Contents Beloved Prayers Eye On Entertainment Editorial Ask a Franciscan Links for Learners Faith-filled Family Subscribe Book Reviews
Battling the Christmas 'Gimme's'
By Susan Hines-Brigger

Q U I C K S C A N

Bigger Than the Gifts
Plenty of Opportunities
For Teens: Make Some Music
For Kids: Christmas Card Prayers

I am writing this column in October, and already my kids’ Christmas lists far exceed our family budget. Now, I know that I’m not telling parents anything new. My kids do it, I did it, my parents probably did it.

These days it’s hard to battle the Christmas machine. Advertisements for the latest greatest toys that kids just have to have for Christmas are everywhere. It seems as if I can’t turn on the TV, go to the store or pick up a magazine without being barraged by a chorus of “I want that for Christmas” from Maddie and Alex.

And as much as I wish I could put an end to the whole commercialism aspect of Christmas, I have to admit that there’s something about seeing my kids’ eyes on Christmas morning when they receive that gift they’ve really been hoping for.

No, my challenge is not to do away with Christmas commercialism, but rather to show my kids that there’s so much more to the season.

Bigger Than the Gifts

This message really hit home last Christmas when in a fit of frustration with Maddie’s constant “I want’s” I asked her if she realized that some kids have very little—not just at Christmas but all year long. She looked hor-rified. It never occurred to her that not everyone received lots of Christmas presents or had enough food or clothes. At five, that’s understandable. As a parent it was important for me to explain it to her, and tell her that Christmas is not simply about getting and giving gifts.

And then it hit me that this was one of those parental moments where you realize if you’re going to talk the talk, you need to walk the walk.

Plenty of Opportunities

One of the best pieces of advice I have received as a parent is that, if you want the kids to stop doing something, focus their attention on something else.

So I decided to make an effort to refocus our family on the true meaning of the Christmas season. And, in fact, thanks to the rich tradition of our faith, this isn’t quite as hard as I thought. The kids love their Advent calendars and our Advent wreath (See Advent Wreath: Popular Symbol of Advent), and Maddie has even collected some of her toys that she no longer plays with and asked to donate them to kids who don’t have any toys.
···
SET TASKS:
1. Answer these questions using the column on Christmas commercialism:
(a) In what month was the column being written?
(b) How old was Maddie when she learned that some kids have very little?
(c) What did Maddie ask to do with the toys she no longer plays with?
2. Extend the column on Christmas commercialism, continuing from its final sentence.
The listing that follows has no connection to the column on Christmas commercialism.

DATASET EXTRACT:
···
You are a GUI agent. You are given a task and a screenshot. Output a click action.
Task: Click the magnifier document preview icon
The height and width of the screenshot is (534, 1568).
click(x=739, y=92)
···
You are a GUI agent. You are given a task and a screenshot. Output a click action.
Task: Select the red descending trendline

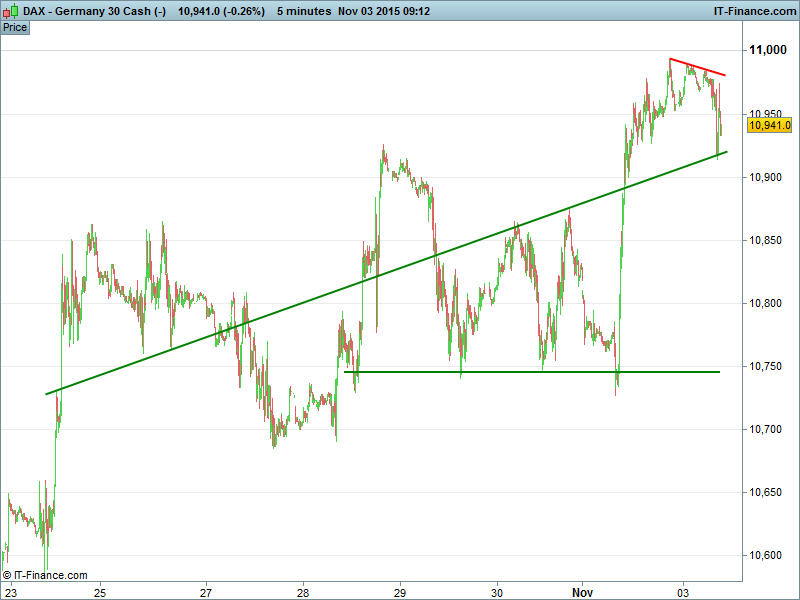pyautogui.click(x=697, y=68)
···
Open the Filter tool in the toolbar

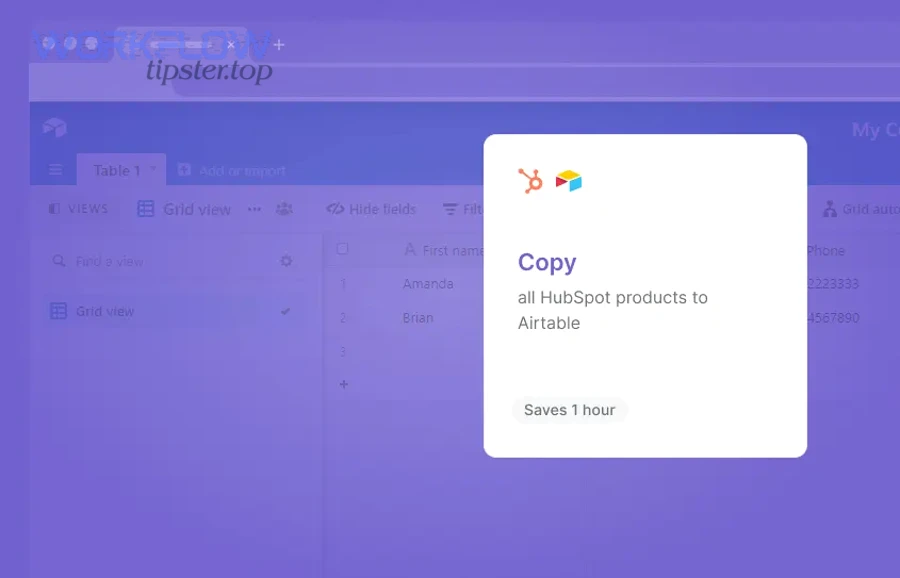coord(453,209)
···
RESULTS:
1.
(a) October
(b) Five
(c) Donate them to kids who don't have any toys.

2.
It’s a slow process, but it’s one well worth doing. In fact, every once in a while, I catch my kids with the same look I have seen on their faces on Christmas morning.

Here are some other suggestions to help your family reclaim the true spirit of Christmas:

Make the religious aspects of the holiday accessible—and fun. Growing up, my sisters and I loved playing with the figures of our Nativity scene, and we were encouraged to do so. My parents could have placed the set out of our reach and kept it in good shape—these days Mary, Joseph and Jesus all sport chipped noses from years of kissing each other—but instead the figures and the story of Christ’s birth were made accessible for us to discover and explore.

Rather than just setting the Nativity scene under the tree, put together a more decorative scene for the figures, including trees and hills. Or you could build a manger.

If you don’t wish to have your Nativity scene handled by young children, you might want to invest in a child’s version. Fisher-Price has a very nice Little People Nativity Scene.

Don’t overdo it. The holiday season can be stressful with all the parties and things that need to get done. Set aside time for your family to be together. Perhaps you could watch some of your favorite holiday shows together, read Christmas books (including the Bible story of Jesus’ birth), decorate the tree, make cookies or just play a game.

Think of others. Every Christmas season, our parish puts a tree in the back of our church with the names of individuals for whom gifts are needed. The tags list sizes, interests, etc. Have your family choose as many names off the tree as you feel you can afford. If possible, have each family member pick a name—and take on the responsibility for finding a present for that person. Parents will obviously need to help, but try to let the kids take the lead in picking out the gifts.

Focus your gift-giving. The thing I love about Christmas is the challenge of finding gifts that go beyond what a person might expect. For instance, my father-in-law always talked about a shillelagh he remembers his father having. So for Christmas last year, I found one on the Internet to give him. The year before that, I researched his family’s genealogy for him. For my dad, I have put together a scrapbook of his service in the Army during the Korean War. Make an effort to find those gifts that carry an extra meaning.

Extend a welcoming hand. We all have our group of family and friends with whom we interact on a regular basis. This is especially true during the holidays. How about expanding that circle to include neighbors, someone from your parish who may not have family nearby or residents at a local nursing home? Invite them over or arrange to visit them.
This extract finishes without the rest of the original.